Diálogo na guerra
para Tarso de Melo
(1)
será que indo até a esquina,
tenho a infelicidade de me deparar
com toda a violência
demonstrada na tv?
o sol, nesta época do ano é muito
pouco, mas ainda há e,
além da rua vazia e uma ou
outra pessoa também vazia,
chego ao ponto do ônibus ileso,
sem sofrer qualquer arranhão
(2)
leio um poema que me
estarrece, leio outro poema:
e este, lindo, lindo, lindo
me arrebata
o poema fala de árvore,
fala de furadeira, dos versos:
vidas que ali poderiam existir
e fazer morada no âmago
daquela árvore,
se bem me lembro, era isso:
livros que poderiam ter
sido escritos e tudo mais, não
fossem o oco, a furadeira
(3)
a dor e o impacto
que um furo causado
por uma furadeira
em uma arvore
provocam:
talvez sejam impossíveis de
dizer em verso
(4)
o poema e a sua generosidade de
nos envolver, atingir nossas
emoções e sensações, transformando,
modificando o que pensamos
e sentimos
(5)
penso: como um poema
pode possuir essa imensa
capacidade
de nos deslocar?
(6)
agora na tv outra
transmissão de bosta: um
barco à deriva com refugiados
em que o mundo todo
faz questão de ignorar: (e – um
adendo apenas), seguimos
tão na contramão das
coisa, que até as inúmeras
formas de amar e de amor
são rechaçadas
(7)
será mesmo que temos
que aceitar, que assistir toda essa
podridão, esse monturo, estupidez,
digerir tudo que nos empurram,
incólumes, resignados?
(8)
aqui enquanto tudo parece
se mostrar, se colocar como
dentro da normalidade, do
compreensível, aceitável
: sigo, vasculho, investigo, caço,
cavo sempre em busca de uma
outra árvore outro poema
Desejo
um livro sempre pede outro livro
uma música sempre pede outra música
como também, realizado, um sonho
sempre pede outro sonho
um desejo chama sempre por outro desejo
todos os pensamentos e o que se quer
um poema, no seu perfil incerto e caligráfico
já sonha outra forma, outro poema
o primeiro passo requer sempre
o passo seguinte
como todas as manhãs sempre
pedem outras manhãs
um pôr-do-sol, um iluminado dia
um momento inesquecível
tudo que se satura e o que ficou para trás
um sentimento e o sentido das coisas
como o amor que sempre pede
sempre mais amor
tudo que aqui está e o que segue – e, também
a vida, que sempre pede tudo de novo
Um homem de bem
tenho me entregado
demais à vida
acordado cedo, ido ao trabalho
evitado situações de
constrangimentos
procurado seguir com cuidado
me esquivado das tretas
confusões
esperado em filas dos supermercados
(sem reclamar)
honrado meus compromissos
saldado em dia as contas
e dívidas
educadamente seguido
ao guichê sugerido
me comportado de acordo
com as normas do bom comportamento
não tenho envergonhado
ninguém
nem a mim mesmo
na rua, procuro estar sempre
simpático e desejar bons-dias
não me aborrecer por motivo
fútil ou banal
me esforçado para
permanecer sempre correto
assim tenho feito
da forma como mais gostam
Hélio Neri, nasceu em Santo André (SP), em 1973, é Poeta Cabeleireiro/Barbeiro, publicou os livros, “Anomalia” (2007), “Palavra Insubordinada” (2011), Alpharrabio Edições. “Bandido” (2014), Oitava Rima Editora, “Anestesia” (2016), Editora Córrego. “Sessões diárias e outros poemas” (2018), Editora Fractal.

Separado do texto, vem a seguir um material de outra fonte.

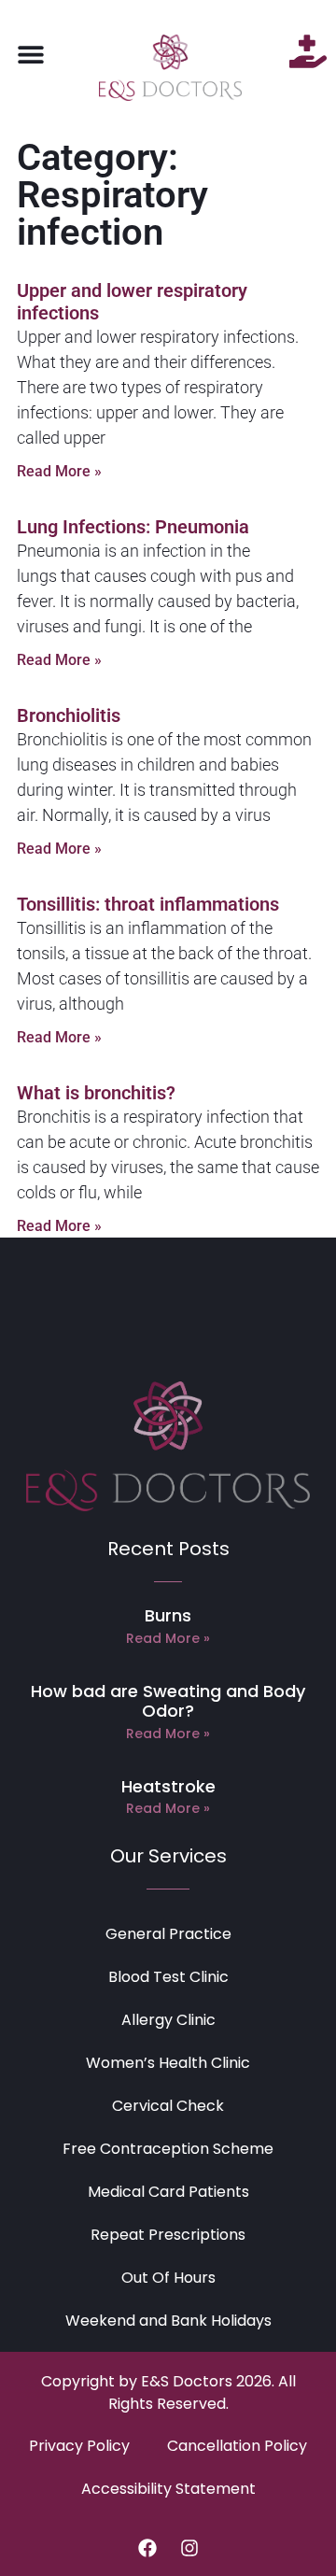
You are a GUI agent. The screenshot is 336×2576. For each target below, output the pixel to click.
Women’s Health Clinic (168, 2063)
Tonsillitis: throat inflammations (148, 904)
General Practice (168, 1934)
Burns (168, 1615)
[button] (30, 54)
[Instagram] (189, 2548)
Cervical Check (168, 2105)
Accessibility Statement (168, 2488)
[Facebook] (147, 2548)
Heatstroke (168, 1786)
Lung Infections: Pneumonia (133, 527)
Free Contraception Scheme (168, 2148)
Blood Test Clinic (168, 1977)
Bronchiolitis (68, 715)
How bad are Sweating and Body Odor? (168, 1701)
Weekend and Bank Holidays (168, 2320)
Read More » (59, 471)
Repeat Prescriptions (168, 2234)
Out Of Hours (168, 2277)
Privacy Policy (79, 2445)
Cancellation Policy (237, 2445)
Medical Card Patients (168, 2191)
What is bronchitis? (96, 1093)
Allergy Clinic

Participou das antologias “Poesia Contemporânea Brasil e México” (2012), Cielo Aberto, Antologia Poética “É que os Hussardos chegam hoje” (2014), Editora Patuá. “5 Saraus: Cada um com sua poesia, cada um com sua fúria” (2015) Imprensa Oficial.
Organizou, junto com Jairo Costa, Antologia, “Poemas para ler nas Ocupas” (2016), Editora Estranhos Atratores.